** Opening Data extracts block **
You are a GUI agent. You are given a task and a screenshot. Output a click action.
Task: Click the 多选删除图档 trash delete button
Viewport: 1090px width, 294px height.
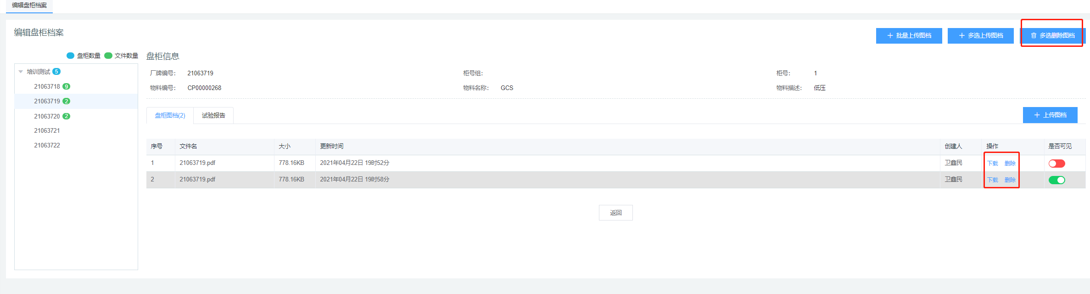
** Closing Data extracts block **
** Opening Data extracts block **
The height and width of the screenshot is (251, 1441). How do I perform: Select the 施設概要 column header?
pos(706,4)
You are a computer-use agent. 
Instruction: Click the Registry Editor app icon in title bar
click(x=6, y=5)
** Closing Data extracts block **
__What the exercise asks__
In the material above, transcribe exactly the lines beginning at the one with "You are a GUI" and ending at the one with "Viewport: 1090px width, 294px height.", both included.

__Answer to this exercise__
You are a GUI agent. You are given a task and a screenshot. Output a click action.
Task: Click the 多选删除图档 trash delete button
Viewport: 1090px width, 294px height.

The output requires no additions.